Monday, July 30, 2007

Abolish Tenure [Stanley Kurtz]
Should we eliminate academic tenure? Yes. I have no principled objection to tenure. Under the right circumstances, it can function as intended, to protect the marketplace of ideas. Unfortunately, in the hands of political ideologues, tenure turns into an incredibly efficient tool for enforcing political conformity. Tenure may protect a few besieged conservatives, but for the most part tenure functions to create the siege itself.
In an article on the Ward Churchill fiasco, David French (of Phi Beta Cons) reports that 82 percent of Americans want to modify or eliminate tenure. Over at the excellent new website, Minding the Campus, Mark Bauerlein has an essay worth reading called, "The Trouble With Tenure."
The notion of eliminating tenure might seem like pie in the sky, but I suspect there are real possibilities for change. No doubt any shift would have to be grandfathered in, but how could we go at tenure in the first place? The answer, I think, is state legislatures. What we need is a campaign in a fairly conservative-leaning legislature, in a state with its own university system. The mere existence of such a campaign would provoke intense professorial reaction, thereby sparking a national debate. Can you imagine college professors on TV trying to seriously defend the idea that tenure has functioned to protect the marketplace of ideas?
To run a campaign against tenure, it would be very good to have an organized public lobby critical of the current higher education establishment. (I discussed the need for such an organization last week.) We would also need some very serious studies of the history and current functioning of tenure. By themselves, brief opinion articles would not be enough. We would have to carefully review the history and philosophy of tenure, and compare its classic justification to its sad state at present. Still, while there would be lots for critics to do, between public opinion and the inherently weak position of anyone defending tenure, I think a serious reform campaign could have real success.

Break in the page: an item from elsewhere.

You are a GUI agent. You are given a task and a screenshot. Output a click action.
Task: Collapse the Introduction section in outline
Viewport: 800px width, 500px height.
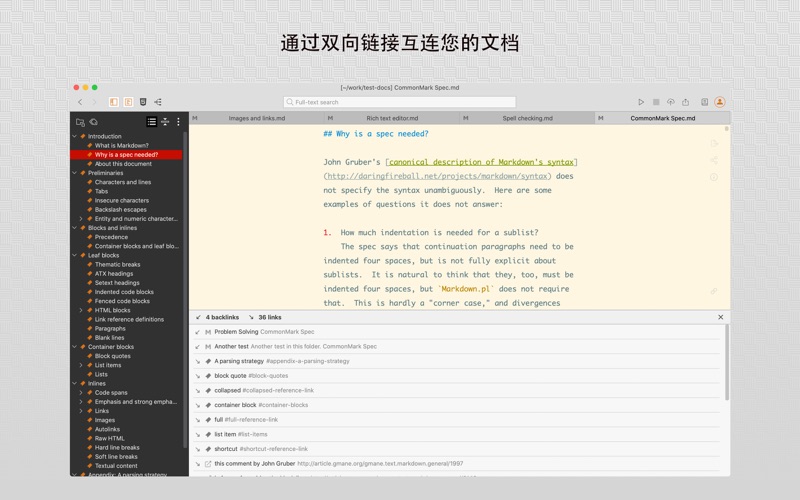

What would replace tenure? Probably long-term contracts. I believe a few schools have already experimented with this. As noted, the change would be grandfathered in, and at best would only happen piecemeal. So prospects of a catastrophe would be slight, while there would be plenty of time for experimentation with new arrangements. But I guarantee you, even the slightest prospect of change (i.e. one state legislature seriously debating the end of tenure in its public university system) would send the professorate into a mad rage, and would provoke a major national debate about the state of higher education as a whole. That debate would provide an opening for all sorts of academic reforms, not limited to tenure.
More than anything else, the conversion of tenure from a protector of academic freedom into an instrument of ideological exclusion is responsible for the destruction of the campus marketplace of ideas. Tenure is the cornerstone of the campus political-correctness problem, and even beginning a serious effort to remove it would almost certainly shake up the entire academic system. The time to consider a serious campaign to eliminate academic tenure has come.